Some vets will want to audit your classes, and most will ask about your qualifications. It’s also a great idea to pick the vet’s brains if you have any concerns about the dogs you are training; vets are primarily concerned about the welfare of the animals. When they see that this is one of your goals, it will help build trust.

A referral from a trusted vet to a customer with a new dog or puppy is a brilliant way to get new customers.

10. Offer your time to local shelters and rescues

Shelters and rescues are often overwhelmed and struggling to cope with the volume of animals. Rehoming a dog means that they need to be checked for things like food aggression and socialisation, and many of these organisations don’t have the resources to train the dogs out of troubling behaviour.

Volunteering to help gives you the ability to change a dogs future and a huge amount of potential blogging and video material.

Once you start volunteering, posting a weekly diary talking about the dogs, their problems and what you’ve done to help them, will be captivating reading for a large audience.

People struggling with certain behaviours in their own dogs tend to search online for possible solutions. You’ll likely end up with someone contacting you to tell you about a similar story they’ve been dealing with. If you can help them with your posts, you’ll make a fan for life.

Bonus: Be yourself

Marketing yourself as a trainer is going to be a large part of your new career. It can sound overwhelming, but the easiest way to handle all of this is to set up a diary for yourself.

Similar to your training diary, you’ll want to block off time for you to do the work. Space it out so that you don’t burn out in the first three months; remember in between your marketing you still need to get out and train the animals.

If you have a full day of training set up, schedule a marketing task for a quieter day. Once you get into the routine it will go faster, but to begin with you can expect to spend a few hours on each task, especially if you haven’t used a lot of social media before this.

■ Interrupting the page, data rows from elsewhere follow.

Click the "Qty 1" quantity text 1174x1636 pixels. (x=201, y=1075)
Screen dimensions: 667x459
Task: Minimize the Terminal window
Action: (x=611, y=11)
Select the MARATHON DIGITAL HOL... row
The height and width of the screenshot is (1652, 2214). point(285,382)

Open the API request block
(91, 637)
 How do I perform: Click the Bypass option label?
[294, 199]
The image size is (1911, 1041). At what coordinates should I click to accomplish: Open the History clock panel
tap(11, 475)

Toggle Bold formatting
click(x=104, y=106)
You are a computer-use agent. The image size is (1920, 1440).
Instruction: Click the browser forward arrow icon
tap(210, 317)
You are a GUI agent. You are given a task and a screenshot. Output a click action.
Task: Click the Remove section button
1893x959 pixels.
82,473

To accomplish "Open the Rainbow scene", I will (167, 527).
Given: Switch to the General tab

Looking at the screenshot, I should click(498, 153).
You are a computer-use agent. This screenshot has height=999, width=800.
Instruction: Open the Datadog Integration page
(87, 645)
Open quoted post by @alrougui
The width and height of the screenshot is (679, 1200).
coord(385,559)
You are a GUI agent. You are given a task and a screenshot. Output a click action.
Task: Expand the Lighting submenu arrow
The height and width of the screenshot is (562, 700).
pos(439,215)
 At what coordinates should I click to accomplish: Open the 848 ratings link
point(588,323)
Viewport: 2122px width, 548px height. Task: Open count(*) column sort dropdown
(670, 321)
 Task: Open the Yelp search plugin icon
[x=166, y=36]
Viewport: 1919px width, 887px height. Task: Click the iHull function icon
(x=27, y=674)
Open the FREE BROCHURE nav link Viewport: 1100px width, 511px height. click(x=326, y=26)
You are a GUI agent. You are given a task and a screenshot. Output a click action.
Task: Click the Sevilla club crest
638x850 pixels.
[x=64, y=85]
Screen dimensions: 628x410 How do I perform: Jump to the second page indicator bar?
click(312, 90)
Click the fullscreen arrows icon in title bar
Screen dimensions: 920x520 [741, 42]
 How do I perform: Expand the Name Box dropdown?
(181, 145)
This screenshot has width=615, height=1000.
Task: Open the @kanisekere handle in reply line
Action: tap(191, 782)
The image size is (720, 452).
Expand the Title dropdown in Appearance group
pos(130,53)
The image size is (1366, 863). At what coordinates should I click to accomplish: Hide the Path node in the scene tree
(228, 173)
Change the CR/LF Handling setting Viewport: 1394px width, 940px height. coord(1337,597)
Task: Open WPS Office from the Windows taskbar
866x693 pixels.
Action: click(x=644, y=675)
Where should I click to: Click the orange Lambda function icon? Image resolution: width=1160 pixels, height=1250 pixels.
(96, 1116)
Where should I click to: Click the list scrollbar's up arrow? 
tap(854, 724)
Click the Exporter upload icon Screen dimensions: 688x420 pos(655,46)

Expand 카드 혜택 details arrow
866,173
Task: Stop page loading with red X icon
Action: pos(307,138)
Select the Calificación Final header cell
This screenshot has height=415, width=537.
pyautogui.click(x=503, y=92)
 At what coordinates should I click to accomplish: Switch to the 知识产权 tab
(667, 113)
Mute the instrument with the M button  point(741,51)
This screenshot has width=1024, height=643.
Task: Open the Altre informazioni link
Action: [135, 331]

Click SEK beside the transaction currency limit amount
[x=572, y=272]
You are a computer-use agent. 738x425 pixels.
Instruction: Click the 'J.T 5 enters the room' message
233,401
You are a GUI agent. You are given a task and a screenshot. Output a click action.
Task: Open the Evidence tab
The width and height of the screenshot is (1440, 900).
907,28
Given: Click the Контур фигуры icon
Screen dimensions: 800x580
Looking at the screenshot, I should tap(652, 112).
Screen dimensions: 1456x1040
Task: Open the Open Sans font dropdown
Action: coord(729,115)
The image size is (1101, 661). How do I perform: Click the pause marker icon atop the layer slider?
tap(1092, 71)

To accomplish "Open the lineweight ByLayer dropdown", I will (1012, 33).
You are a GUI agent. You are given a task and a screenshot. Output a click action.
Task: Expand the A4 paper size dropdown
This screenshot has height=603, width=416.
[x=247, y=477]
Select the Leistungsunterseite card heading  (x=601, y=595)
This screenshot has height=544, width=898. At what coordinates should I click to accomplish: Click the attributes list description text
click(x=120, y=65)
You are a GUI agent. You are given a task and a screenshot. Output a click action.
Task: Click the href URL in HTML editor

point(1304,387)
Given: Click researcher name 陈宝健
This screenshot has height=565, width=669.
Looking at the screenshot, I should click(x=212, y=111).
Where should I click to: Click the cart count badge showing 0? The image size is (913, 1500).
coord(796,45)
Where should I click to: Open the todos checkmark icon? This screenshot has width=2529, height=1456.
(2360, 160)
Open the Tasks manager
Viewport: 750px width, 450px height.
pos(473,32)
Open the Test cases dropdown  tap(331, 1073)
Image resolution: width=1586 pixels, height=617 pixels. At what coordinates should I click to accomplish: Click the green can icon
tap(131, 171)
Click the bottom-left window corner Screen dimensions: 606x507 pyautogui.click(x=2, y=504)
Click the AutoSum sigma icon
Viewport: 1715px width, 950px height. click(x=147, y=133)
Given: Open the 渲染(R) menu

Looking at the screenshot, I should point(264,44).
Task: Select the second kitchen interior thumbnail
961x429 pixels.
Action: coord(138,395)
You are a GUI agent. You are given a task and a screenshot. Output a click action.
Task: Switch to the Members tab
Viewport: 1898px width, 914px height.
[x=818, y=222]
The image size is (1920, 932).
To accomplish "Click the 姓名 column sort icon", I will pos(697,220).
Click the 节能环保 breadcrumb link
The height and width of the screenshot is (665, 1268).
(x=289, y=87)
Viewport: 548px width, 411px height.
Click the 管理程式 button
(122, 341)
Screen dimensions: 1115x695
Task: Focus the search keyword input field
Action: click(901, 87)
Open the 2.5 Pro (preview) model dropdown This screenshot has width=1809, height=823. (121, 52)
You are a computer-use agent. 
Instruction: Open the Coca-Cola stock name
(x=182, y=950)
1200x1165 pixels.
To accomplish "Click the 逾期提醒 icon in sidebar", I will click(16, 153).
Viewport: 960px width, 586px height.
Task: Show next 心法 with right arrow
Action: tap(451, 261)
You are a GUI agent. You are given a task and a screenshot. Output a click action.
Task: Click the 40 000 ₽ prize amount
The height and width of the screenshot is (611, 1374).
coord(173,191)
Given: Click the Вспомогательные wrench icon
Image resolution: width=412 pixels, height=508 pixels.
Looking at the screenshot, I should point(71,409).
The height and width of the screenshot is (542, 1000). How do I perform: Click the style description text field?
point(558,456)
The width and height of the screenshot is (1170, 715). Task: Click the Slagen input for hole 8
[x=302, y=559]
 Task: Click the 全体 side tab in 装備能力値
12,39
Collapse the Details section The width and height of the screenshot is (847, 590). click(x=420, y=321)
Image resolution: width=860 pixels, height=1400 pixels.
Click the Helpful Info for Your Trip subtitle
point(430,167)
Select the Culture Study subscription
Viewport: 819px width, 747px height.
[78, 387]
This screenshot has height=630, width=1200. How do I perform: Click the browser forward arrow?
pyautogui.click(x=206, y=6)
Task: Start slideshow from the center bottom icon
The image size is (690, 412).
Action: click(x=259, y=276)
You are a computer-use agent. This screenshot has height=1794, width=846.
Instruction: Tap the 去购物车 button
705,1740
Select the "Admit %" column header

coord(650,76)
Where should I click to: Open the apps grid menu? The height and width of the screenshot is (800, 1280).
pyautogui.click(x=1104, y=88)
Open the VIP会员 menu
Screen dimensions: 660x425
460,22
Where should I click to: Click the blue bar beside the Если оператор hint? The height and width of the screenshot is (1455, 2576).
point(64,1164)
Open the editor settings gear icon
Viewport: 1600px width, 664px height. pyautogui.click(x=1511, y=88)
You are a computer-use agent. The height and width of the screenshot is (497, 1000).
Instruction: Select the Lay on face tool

Being a dog trainer is a rewarding career, and nowadays you have the potential to reach people across the world, not just locally.

Used wisely, your job is the best marketing tool you have. Your smart phone is going to be used a lot, from posting and chatting to followers to taking videos and photographs, so make sure it’s always charged and ready to go.

Most importantly, be yourself on social media. A fake persona is hard to keep track of and keep consistent, and most people will figure it out pretty fast.

Finally, remember that being your own boss and working with dogs is the dream life for a lot of people. It’s hard work, but you wouldn’t be doing it if you didn’t love it. That love of what you’re doing will show in your posts, videos and when you’re training and working with the dogs and their humans.

Enthusiasm always shows – and it makes people want to interact with you and see more of what you do.